TICKETS for the 16th Borderlines Film Festival go on sale from 10am tomorrow (Friday, January 19). The Festival will run from Friday 23 February to Sunday 11 March and take place in 25 venues across four counties on the English/Welsh borders: Herefordshire, Shropshire, Worcestershire (Malvern) and Powys.

Borderlines will comprise 257 screenings, a significant increase from 224 last year, with venues like Malvern Theatres, The Conquest Theatre in Bromyard and Presteigne Screen upping the number of shows they are putting on in true festival spirit.

The 76 film titles on offer include 30 previews, films showing to Borderlines audiences in advance of their UK cinema release. They range from the red carpet reception, Opening Gala screening of the 2017 Cannes Palme d’Or winner The Square, a savagely funny satire on the art world, and Sweet Country, aboriginal director Warwick Thornton’s magnificent follow up to Samson and Delilah, a western set in the Australian outback, to the re-release of Ingmar Bergman’s 1975 joyful and sublime version of The Magic Flute, one of the greatest screen operas ever made.

Borderlines is also delighted to announce four UK premieres: three of these, Free and Easy from China, The Gulls from Kalmykia, and Heavenly Nomadic from Kyrgyztan, come courtesy of partnership with Wales One World Film Festival in a strand inspired by the ancient trade network, the Silk Road, from China, through Mongolia and Central Asia to the Mediterranean. The fourth premiere will be The Bookshop, a film adaptation of Penelope Fitzgerald’s 1998 novel, set in an English seaside town in the late 50s where a widow faces local opposition to the bookshop she plans to open. It stars Emily Mortimer and Bill Nighy, and the premiere aptly screens at Richard Booth’s Bookshop Cinema in Hay-on-Wye with additional screenings at Malvern and The Courtyard, Hereford.

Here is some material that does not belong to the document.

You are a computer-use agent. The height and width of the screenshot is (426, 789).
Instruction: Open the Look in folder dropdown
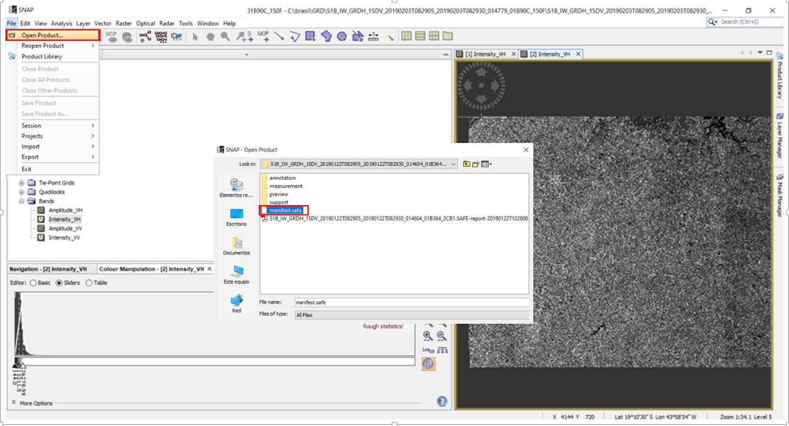tap(454, 164)
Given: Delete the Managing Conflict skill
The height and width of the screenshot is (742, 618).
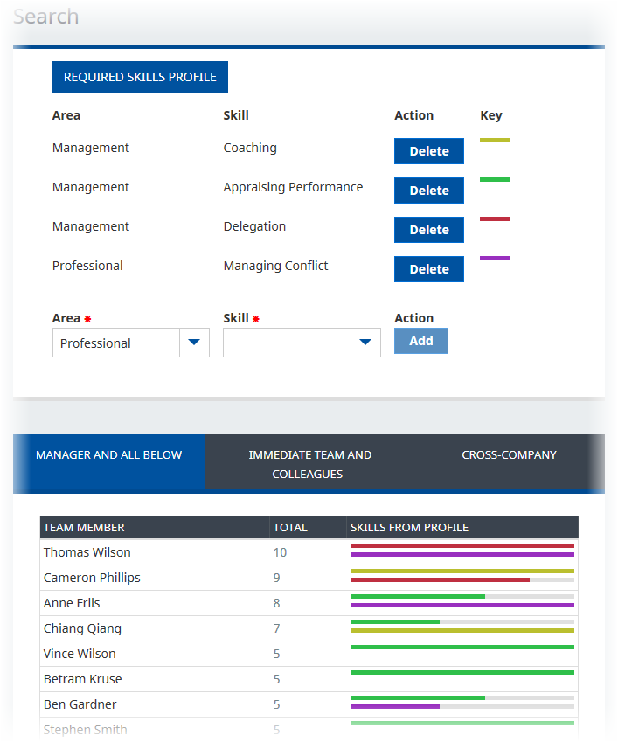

Borderlines joins in celebrating the centenary of the birth of Ingmar Bergman, one of the most influential directors in the history of cinema. The short retrospective incorporates some of his most powerful movies from the 50s and 60s: Smiles of a Summer Night, The Seventh Seal, Wild Strawberries, and Persona alongside The Magic Flute.

It’s 50 years since May 1968 when a series of demonstrations and protests brought France to a standstill, and changed the wider cultural and social landscape for decades to come. Broadcaster and Festival Patron Francine Stock has selected films around the preview of the Jean-Luc Godard biopic Redoutable by Michel Hazanavicius (The Artist) to pay tribute to the spirit of ‘68. Borderlines will screen Godard’s own La Chinoise, Milou en Mai, director Louis Malle’s 1990 look back at the era, as well as the new documentary Faces Places by Godard friend and collaborator Agnes Varda.

Meanwhile, the pioneering rockumentary Monterey Pop (1968) brings to life the unforgettable music of the “summer of lov”: Janis Joplin, Jimi Hendrix, Otis Redding, The Who, Ravi Shankar. Unavailable to view for years in any format until its restoration last year, the documentary is, with Buena Vista Social Club: Adios, one of two fabulous music experiences that will be screened outdoors at Hereford’s convivial riverside Left Bank on two consecutive nights. Food, drink and firepits will be on hand for sustenance.

Prospective award-winners are also very much in evidence in the Festival programme, notably Guillermo de Toros (Pan’s Labyrinth) The Shape of Water, which has picked up no less than 12 BAFTA nominations as well as the British film that debunks the American Dream once and for all, Martin McDonagh’s multiple Golden Globe winning Three Billboards Outside Ebbing, Missouri.

Other awards contenders screening at Borderlines are Phantom Thread, a dark love story set in the 1950s London fashion world, with Daniel Day-Lewis in perhaps his final acting role, and US Indie star Greta Gerwig’s directorial debut Lady Bird, an immensely enjoyable coming-of-age story, starring Saorsie Ronan.

Of course, Borderlines would not be the same without its numerous village hall screenings across the region with new venues in Knighton, Powys, and Leintwardine in South Shropshire. For the first time, there will be a two special festival screenings of Notes on Blindness at the Royal National College for the Blind.

Tickets for all venues can be purchased via the Central Box Office at The Courtyard Hereford on 01432 340555, with the exception of Malvern Theatres, Ludlow Assembly Rooms, Booth’s Bookshop Cinema in Hay and The Conquest Theatre in Bromyard, where customers need to contact these venues directly.